• _Recorded data_
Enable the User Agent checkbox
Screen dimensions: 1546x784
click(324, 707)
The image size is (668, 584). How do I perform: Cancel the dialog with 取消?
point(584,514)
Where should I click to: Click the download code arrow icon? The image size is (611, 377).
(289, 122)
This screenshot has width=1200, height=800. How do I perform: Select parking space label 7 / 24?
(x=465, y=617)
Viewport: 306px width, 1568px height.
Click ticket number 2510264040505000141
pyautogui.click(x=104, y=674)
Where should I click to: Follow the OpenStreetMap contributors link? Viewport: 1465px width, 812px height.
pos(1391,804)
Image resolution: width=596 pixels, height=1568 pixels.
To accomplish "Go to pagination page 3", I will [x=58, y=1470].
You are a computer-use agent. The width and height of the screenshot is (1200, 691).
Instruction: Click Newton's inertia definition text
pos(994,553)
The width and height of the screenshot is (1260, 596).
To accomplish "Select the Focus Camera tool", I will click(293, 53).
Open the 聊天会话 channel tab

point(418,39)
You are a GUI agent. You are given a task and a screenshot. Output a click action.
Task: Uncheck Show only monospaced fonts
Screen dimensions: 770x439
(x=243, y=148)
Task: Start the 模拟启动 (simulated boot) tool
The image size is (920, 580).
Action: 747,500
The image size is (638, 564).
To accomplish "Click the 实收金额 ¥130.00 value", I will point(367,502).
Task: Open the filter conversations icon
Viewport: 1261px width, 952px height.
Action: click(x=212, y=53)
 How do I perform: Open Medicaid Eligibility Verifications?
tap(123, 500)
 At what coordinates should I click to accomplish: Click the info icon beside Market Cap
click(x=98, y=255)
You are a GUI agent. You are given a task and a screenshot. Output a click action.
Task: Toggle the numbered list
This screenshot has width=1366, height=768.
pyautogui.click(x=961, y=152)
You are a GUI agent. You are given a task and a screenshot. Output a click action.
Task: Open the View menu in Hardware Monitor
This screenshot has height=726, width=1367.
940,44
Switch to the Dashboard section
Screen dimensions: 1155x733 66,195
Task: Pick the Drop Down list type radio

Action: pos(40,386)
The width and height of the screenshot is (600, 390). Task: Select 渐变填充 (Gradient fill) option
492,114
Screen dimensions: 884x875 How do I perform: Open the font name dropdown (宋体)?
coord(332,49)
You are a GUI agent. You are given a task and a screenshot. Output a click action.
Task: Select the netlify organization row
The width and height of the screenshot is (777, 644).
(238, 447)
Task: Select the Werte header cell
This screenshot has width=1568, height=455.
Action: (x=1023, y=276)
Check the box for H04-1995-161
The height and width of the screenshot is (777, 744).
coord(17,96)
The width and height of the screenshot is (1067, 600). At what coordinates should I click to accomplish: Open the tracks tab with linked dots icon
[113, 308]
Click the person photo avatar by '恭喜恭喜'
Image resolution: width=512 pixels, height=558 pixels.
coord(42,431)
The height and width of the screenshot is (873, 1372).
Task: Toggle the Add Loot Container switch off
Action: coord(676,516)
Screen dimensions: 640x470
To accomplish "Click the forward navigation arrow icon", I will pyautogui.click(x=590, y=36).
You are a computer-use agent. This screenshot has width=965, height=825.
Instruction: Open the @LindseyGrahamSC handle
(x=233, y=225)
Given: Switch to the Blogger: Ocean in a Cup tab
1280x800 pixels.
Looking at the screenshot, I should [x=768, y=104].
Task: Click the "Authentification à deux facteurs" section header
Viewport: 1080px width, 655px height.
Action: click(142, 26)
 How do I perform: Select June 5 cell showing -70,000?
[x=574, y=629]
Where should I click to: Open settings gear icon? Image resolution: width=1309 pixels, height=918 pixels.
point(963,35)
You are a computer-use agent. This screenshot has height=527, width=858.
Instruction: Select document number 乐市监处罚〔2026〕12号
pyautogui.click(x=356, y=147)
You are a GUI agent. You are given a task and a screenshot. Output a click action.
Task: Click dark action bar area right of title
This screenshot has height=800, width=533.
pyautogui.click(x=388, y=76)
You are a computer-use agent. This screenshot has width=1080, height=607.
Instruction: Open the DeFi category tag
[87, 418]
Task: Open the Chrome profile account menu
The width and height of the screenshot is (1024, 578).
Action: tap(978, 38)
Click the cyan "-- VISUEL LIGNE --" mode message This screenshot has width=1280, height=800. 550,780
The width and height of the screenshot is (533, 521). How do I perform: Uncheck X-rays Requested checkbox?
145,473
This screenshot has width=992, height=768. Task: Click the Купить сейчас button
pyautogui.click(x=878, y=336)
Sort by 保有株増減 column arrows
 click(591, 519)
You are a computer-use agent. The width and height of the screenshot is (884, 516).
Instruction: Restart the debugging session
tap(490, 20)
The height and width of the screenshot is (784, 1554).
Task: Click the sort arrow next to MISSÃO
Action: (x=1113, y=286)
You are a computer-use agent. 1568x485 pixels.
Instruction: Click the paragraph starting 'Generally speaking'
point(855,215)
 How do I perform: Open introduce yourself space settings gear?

• _Exercise goal_
Rewrite all the records above with every "click action" swapped for "tap action", leaving everything else as it is.

• _Response_
Enable the User Agent checkbox
Screen dimensions: 1546x784
click(324, 707)
The image size is (668, 584). How do I perform: Cancel the dialog with 取消?
point(584,514)
Where should I click to: Click the download code arrow icon? The image size is (611, 377).
(289, 122)
This screenshot has width=1200, height=800. How do I perform: Select parking space label 7 / 24?
(x=465, y=617)
Viewport: 306px width, 1568px height.
Click ticket number 2510264040505000141
pyautogui.click(x=104, y=674)
Where should I click to: Follow the OpenStreetMap contributors link? Viewport: 1465px width, 812px height.
pos(1391,804)
Image resolution: width=596 pixels, height=1568 pixels.
To accomplish "Go to pagination page 3", I will [x=58, y=1470].
You are a computer-use agent. The width and height of the screenshot is (1200, 691).
Instruction: Click Newton's inertia definition text
pos(994,553)
The width and height of the screenshot is (1260, 596).
To accomplish "Select the Focus Camera tool", I will click(293, 53).
Open the 聊天会话 channel tab

point(418,39)
You are a GUI agent. You are given a task and a screenshot. Output a tap action.
Task: Uncheck Show only monospaced fonts
Screen dimensions: 770x439
(x=243, y=148)
Task: Start the 模拟启动 (simulated boot) tool
The image size is (920, 580).
Action: 747,500
The image size is (638, 564).
To accomplish "Click the 实收金额 ¥130.00 value", I will point(367,502).
Task: Open the filter conversations icon
Viewport: 1261px width, 952px height.
Action: click(x=212, y=53)
 How do I perform: Open Medicaid Eligibility Verifications?
tap(123, 500)
 At what coordinates should I click to accomplish: Click the info icon beside Market Cap
click(x=98, y=255)
You are a GUI agent. You are given a task and a screenshot. Output a tap action.
Task: Toggle the numbered list
This screenshot has width=1366, height=768.
pyautogui.click(x=961, y=152)
You are a GUI agent. You are given a task and a screenshot. Output a tap action.
Task: Open the View menu in Hardware Monitor
This screenshot has height=726, width=1367.
940,44
Switch to the Dashboard section
Screen dimensions: 1155x733 66,195
Task: Pick the Drop Down list type radio

Action: pos(40,386)
The width and height of the screenshot is (600, 390). Task: Select 渐变填充 (Gradient fill) option
492,114
Screen dimensions: 884x875 How do I perform: Open the font name dropdown (宋体)?
coord(332,49)
You are a GUI agent. You are given a task and a screenshot. Output a tap action.
Task: Select the netlify organization row
The width and height of the screenshot is (777, 644).
(238, 447)
Task: Select the Werte header cell
This screenshot has width=1568, height=455.
Action: (x=1023, y=276)
Check the box for H04-1995-161
The height and width of the screenshot is (777, 744).
coord(17,96)
The width and height of the screenshot is (1067, 600). At what coordinates should I click to accomplish: Open the tracks tab with linked dots icon
[113, 308]
Click the person photo avatar by '恭喜恭喜'
Image resolution: width=512 pixels, height=558 pixels.
coord(42,431)
The height and width of the screenshot is (873, 1372).
Task: Toggle the Add Loot Container switch off
Action: coord(676,516)
Screen dimensions: 640x470
To accomplish "Click the forward navigation arrow icon", I will pyautogui.click(x=590, y=36).
You are a computer-use agent. This screenshot has width=965, height=825.
Instruction: Open the @LindseyGrahamSC handle
(x=233, y=225)
Given: Switch to the Blogger: Ocean in a Cup tab
1280x800 pixels.
Looking at the screenshot, I should [x=768, y=104].
Task: Click the "Authentification à deux facteurs" section header
Viewport: 1080px width, 655px height.
Action: click(142, 26)
 How do I perform: Select June 5 cell showing -70,000?
[x=574, y=629]
Where should I click to: Open settings gear icon? Image resolution: width=1309 pixels, height=918 pixels.
point(963,35)
You are a computer-use agent. This screenshot has height=527, width=858.
Instruction: Select document number 乐市监处罚〔2026〕12号
pyautogui.click(x=356, y=147)
You are a GUI agent. You are given a task and a screenshot. Output a tap action.
Task: Click dark action bar area right of title
This screenshot has height=800, width=533.
pyautogui.click(x=388, y=76)
You are a computer-use agent. This screenshot has width=1080, height=607.
Instruction: Open the DeFi category tag
[87, 418]
Task: Open the Chrome profile account menu
The width and height of the screenshot is (1024, 578).
Action: tap(978, 38)
Click the cyan "-- VISUEL LIGNE --" mode message This screenshot has width=1280, height=800. 550,780
The width and height of the screenshot is (533, 521). How do I perform: Uncheck X-rays Requested checkbox?
145,473
This screenshot has width=992, height=768. Task: Click the Купить сейчас button
pyautogui.click(x=878, y=336)
Sort by 保有株増減 column arrows
 click(591, 519)
You are a computer-use agent. The width and height of the screenshot is (884, 516).
Instruction: Restart the debugging session
tap(490, 20)
The height and width of the screenshot is (784, 1554).
Task: Click the sort arrow next to MISSÃO
Action: (x=1113, y=286)
You are a computer-use agent. 1568x485 pixels.
Instruction: Click the paragraph starting 'Generally speaking'
point(855,215)
 How do I perform: Open introduce yourself space settings gear?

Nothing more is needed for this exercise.